> TEXT PROVIDED:

For example, the Republican National Committee released a 30-second spot last week in response to President Biden’s announcement that he was running for reelection. The ad showed fake visuals of China invading Taiwan and 80,000 immigrants overwhelming the Southern border, all of it interspersed with disturbing footage of civic unrest.

A barely noticeable disclaimer along the upper left-hand corner of the screen read: “Built entirely with AI imagery.”

“Artificial intelligence is software,” Palacios told reporters during a news briefing last week, noting the technology is based on math, which can do complex computing that algorithms take one step further with large language models (LLMs).

Generative AI uses computers and LLMs to create new content from large sets of data. LLMs are designed specifically to generate text-based content.

Dr. Christopher Dede is a senior research fellow at Harvard’s Graduate School of Education and Associate Director of Research for the National AI Institute for Adult Learning and Online Education. When he reads a student essay that is just too good to believe, Dede doesn’t worry about it too much. Plagiarism has been around a lot longer than LLMs.

“So, at the start of the spring semester in my online course at Harvard, I spent 5 minutes talking to students about generative AI and I said, ‘You can use generative AI, and if you’re smart about it, we’re not going to be able to tell.’”

But when they go out for a job interview and are asked to produce a marketing plan in half an hour, he warns them, “If your marketing plan isn’t a lot better than what comes out of the AI, you’re not going to get hired.”

Seeing AI as a partner

Dede tells his students to think about AI as a partner, not as a substitute, an insight he came to as a young graduate student who loved Star Trek.

“In Star Trek, the Next Generation, where you have Captain Picard, the wise human starship captain, and then you have Data who looks like a person, but is actually an android, a machine.”

“Data is capable of absorbing enormous amounts of data in a matter of a seconds, and doing what’s called reckoning, which is calculative prediction. Captain Pickard has sort of judgment-applied wisdom, and so he’s the one that’s in charge of the starship, and he uses Data’s calculative predictions to help him make good decisions.”

> DATASET EXCERPTS:
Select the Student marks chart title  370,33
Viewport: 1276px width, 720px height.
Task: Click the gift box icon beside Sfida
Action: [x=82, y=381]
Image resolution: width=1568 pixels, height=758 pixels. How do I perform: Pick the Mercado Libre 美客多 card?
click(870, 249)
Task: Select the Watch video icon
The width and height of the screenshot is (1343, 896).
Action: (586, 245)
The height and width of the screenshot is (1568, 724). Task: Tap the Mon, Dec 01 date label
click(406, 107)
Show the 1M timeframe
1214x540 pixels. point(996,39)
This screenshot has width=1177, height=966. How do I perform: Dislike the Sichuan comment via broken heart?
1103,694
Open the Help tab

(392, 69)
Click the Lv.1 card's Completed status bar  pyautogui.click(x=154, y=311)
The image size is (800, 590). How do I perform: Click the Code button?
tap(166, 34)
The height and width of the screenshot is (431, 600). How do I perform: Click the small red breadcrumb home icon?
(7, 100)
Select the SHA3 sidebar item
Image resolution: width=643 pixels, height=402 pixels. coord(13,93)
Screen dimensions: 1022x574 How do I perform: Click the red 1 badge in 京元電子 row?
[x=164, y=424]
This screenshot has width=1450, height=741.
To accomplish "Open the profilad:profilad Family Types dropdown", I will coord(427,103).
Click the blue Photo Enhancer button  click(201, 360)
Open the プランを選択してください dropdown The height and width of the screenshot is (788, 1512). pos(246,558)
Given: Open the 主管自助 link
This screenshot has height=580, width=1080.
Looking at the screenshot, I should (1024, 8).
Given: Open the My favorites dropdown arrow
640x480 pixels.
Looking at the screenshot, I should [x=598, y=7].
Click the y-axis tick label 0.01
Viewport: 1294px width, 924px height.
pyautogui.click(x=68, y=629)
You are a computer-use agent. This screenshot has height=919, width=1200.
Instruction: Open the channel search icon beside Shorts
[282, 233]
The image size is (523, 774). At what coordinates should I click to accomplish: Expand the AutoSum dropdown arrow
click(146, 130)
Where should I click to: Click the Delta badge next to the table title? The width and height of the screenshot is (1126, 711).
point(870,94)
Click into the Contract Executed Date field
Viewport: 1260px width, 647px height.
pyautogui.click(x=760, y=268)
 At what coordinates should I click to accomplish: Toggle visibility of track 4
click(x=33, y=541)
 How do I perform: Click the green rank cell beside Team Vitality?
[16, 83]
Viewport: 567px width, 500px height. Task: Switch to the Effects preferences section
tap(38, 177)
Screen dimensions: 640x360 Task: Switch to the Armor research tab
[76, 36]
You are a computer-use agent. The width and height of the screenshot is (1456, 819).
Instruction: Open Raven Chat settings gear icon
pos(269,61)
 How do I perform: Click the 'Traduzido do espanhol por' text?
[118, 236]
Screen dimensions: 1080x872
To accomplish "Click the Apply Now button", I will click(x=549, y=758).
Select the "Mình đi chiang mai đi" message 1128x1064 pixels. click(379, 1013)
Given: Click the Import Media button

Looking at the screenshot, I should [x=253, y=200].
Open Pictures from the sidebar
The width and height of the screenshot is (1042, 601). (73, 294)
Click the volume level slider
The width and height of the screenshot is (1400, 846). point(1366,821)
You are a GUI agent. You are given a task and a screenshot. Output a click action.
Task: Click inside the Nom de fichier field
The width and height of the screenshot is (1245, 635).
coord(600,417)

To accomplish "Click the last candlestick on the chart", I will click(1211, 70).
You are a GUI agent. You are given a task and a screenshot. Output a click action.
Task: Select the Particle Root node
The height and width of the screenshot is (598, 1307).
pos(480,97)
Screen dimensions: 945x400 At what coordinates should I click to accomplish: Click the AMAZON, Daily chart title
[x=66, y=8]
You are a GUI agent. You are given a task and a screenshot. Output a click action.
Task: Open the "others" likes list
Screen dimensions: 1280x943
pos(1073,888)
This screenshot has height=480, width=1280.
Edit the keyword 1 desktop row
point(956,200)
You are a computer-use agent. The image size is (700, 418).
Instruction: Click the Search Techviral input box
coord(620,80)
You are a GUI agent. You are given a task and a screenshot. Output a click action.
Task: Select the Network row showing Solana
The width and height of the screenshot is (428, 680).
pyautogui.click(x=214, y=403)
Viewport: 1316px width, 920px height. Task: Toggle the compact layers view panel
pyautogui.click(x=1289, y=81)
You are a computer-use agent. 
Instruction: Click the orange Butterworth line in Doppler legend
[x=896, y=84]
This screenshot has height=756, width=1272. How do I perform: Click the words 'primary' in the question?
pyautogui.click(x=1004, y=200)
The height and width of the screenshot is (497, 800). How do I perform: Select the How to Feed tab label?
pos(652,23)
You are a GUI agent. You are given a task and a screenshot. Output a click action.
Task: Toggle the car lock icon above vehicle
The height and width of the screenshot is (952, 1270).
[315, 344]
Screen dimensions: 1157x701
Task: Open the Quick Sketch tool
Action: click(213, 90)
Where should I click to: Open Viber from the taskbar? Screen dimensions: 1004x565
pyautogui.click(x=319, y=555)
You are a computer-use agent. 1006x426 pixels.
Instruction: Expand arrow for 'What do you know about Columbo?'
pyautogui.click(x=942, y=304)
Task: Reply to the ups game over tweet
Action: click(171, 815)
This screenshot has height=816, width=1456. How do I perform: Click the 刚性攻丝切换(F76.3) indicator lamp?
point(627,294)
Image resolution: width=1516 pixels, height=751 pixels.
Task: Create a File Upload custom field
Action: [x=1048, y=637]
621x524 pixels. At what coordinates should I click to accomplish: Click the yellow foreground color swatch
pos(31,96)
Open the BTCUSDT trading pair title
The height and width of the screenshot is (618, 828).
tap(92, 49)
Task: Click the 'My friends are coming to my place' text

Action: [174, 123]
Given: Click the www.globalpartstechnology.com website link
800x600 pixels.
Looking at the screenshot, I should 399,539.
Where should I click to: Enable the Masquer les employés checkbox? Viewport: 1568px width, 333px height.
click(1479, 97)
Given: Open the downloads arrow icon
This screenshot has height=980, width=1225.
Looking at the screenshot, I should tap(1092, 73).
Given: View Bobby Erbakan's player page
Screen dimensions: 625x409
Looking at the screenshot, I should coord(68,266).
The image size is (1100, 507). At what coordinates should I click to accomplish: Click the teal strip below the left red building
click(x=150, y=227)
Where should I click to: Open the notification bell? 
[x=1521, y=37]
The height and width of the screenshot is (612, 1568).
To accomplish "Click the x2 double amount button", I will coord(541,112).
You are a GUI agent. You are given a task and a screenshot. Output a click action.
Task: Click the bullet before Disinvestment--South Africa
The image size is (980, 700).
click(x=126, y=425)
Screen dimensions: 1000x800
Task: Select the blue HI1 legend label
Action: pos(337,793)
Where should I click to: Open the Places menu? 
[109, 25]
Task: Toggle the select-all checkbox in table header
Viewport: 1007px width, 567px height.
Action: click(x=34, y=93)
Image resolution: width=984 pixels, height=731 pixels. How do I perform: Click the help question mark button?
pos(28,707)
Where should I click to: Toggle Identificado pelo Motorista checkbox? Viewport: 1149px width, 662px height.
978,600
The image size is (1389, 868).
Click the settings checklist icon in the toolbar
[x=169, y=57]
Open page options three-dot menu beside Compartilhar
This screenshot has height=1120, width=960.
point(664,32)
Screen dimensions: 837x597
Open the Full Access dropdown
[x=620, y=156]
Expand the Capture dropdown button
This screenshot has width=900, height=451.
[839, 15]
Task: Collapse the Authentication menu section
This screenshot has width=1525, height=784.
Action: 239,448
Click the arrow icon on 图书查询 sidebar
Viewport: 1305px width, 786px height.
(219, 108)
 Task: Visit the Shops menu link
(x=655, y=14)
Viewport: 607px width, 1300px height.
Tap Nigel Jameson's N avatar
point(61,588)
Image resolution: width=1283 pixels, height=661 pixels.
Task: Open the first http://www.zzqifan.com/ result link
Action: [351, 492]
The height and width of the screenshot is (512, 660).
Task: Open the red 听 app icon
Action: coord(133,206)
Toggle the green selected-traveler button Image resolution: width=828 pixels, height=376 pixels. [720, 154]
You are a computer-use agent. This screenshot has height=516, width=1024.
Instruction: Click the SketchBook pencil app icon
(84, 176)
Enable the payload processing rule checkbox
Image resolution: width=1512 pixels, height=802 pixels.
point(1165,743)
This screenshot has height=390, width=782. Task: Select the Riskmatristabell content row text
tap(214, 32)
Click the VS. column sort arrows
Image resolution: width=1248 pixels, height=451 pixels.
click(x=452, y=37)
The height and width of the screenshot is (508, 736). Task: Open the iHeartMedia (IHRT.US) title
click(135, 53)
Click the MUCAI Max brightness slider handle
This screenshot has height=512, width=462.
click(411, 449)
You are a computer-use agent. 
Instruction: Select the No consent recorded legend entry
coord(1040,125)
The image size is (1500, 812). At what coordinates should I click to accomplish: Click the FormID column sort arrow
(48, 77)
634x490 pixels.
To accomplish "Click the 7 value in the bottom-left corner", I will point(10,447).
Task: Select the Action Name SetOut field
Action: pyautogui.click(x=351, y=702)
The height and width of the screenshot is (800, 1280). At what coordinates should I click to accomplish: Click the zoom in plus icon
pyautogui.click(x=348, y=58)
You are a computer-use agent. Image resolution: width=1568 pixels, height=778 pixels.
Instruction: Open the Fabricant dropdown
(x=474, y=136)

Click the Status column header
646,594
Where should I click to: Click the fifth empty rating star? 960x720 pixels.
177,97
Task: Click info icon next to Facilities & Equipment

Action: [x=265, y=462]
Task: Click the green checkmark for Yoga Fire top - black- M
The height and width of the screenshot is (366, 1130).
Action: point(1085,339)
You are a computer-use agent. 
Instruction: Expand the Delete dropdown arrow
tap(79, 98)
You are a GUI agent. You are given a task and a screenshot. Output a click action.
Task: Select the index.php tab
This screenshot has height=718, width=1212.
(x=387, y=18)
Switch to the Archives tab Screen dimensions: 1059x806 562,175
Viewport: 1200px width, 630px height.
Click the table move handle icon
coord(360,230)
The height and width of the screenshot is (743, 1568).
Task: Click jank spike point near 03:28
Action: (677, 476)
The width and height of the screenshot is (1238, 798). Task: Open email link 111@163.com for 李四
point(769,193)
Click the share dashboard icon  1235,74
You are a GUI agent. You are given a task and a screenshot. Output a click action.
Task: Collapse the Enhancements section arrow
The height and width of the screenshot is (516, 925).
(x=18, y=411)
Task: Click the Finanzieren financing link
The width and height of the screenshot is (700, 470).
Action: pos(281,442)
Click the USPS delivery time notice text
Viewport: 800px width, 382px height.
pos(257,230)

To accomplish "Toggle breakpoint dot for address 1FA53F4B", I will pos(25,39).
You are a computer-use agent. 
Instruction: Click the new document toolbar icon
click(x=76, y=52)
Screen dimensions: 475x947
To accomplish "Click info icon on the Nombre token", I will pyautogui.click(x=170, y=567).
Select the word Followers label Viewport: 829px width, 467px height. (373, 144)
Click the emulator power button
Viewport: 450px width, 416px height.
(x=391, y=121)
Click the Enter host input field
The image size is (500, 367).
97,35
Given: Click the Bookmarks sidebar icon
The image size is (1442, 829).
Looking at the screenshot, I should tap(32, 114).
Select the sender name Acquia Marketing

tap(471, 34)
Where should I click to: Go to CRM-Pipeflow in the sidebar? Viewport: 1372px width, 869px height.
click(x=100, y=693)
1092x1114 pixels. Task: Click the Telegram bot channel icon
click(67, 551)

> YOUR INSTRUCTIONS: Copy the article on generative AI from "For example, the" up to and including "language models (LLMs).", switching "reporters" to "journalists".

> PROBLEM SOLUTION:
For example, the Republican National Committee released a 30-second spot last week in response to President Biden’s announcement that he was running for reelection. The ad showed fake visuals of China invading Taiwan and 80,000 immigrants overwhelming the Southern border, all of it interspersed with disturbing footage of civic unrest.

A barely noticeable disclaimer along the upper left-hand corner of the screen read: “Built entirely with AI imagery.”

“Artificial intelligence is software,” Palacios told journalists during a news briefing last week, noting the technology is based on math, which can do complex computing that algorithms take one step further with large language models (LLMs).